With this third Witchfinder tale Mike Mignola relinquished the character, passing Sir Edward Grey on to a new writing team of Kim Newman and Maura McHugh. Newman is a renowned British film critic with a notable interest in horror movies, a genre shunned by his fellow critics, and also the author of Diogenes Club short stories and the Anno Dracula novels. Their theme of Victorian era investigations into the paranormal segues nicely into Grey’s activities.

The writers take an interesting starting point, that of the enlightened industrial patriarch attempting to create the model community, in this case Sir Horace Poole, manufacturer of an alleged restorative elixir. There are, however, rum, uncanny and eel-related goings on in the background. The setting is England’s fenland, naturally spooky and waterlogged, which for centuries resisted all attempts to drain the areas. In Newman and McHugh’s story Poole has achieved the draining to create his community, but nature has a way of fighting back.

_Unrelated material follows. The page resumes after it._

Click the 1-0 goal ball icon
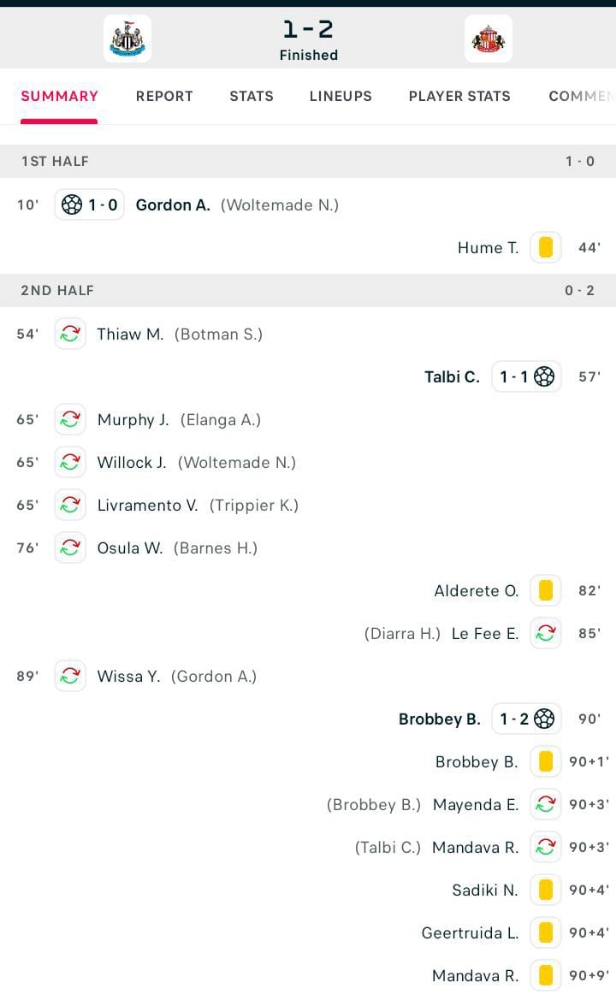The image size is (616, 1000). 72,205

It’s odd that it’s taken Mignola’s departure for Witchfinder to match the suspenseful mood of his other supernatural titles, but The Mysteries of Unland is a good cut above what’s come before. Newman and McHugh have concocted a sturdy and suspenseful plot with the prevalence of eels providing a primal and visceral horror matching the world Grey inhabits. They supply a sardonic characterisation for him – “Don’t believe everything you read. A useful rule in the detecting business Constable” – and accentuate the contrast between the way Grey’s talents are portrayed in an exaggerated pamphlet, and therefore perceived by those who don’t know him personally, and the day to day tedium of his life. There is also plenty of eccentric local colour and an intriguing coda.

Tyler Crook’s art matches the wonder of the script, providing a fine evocation of Victorian Britain and playfully lapsing into penny dreadful pastiche as local policeman relates his suspicions in the opening chapter. His incidental details are well conceived, and his monsters suitably imposing.

The book concludes with an eight page tale by the original creative team of Mignola and Ben Stenbeck. It’s capricious, fun, and brilliantly drawn. The best Witchfinder collection to date, and the series continues with City of the Dead. Mysteries of Unland is also combined with the previous two Edward Grey outings as the first Witchfinder Omnibus.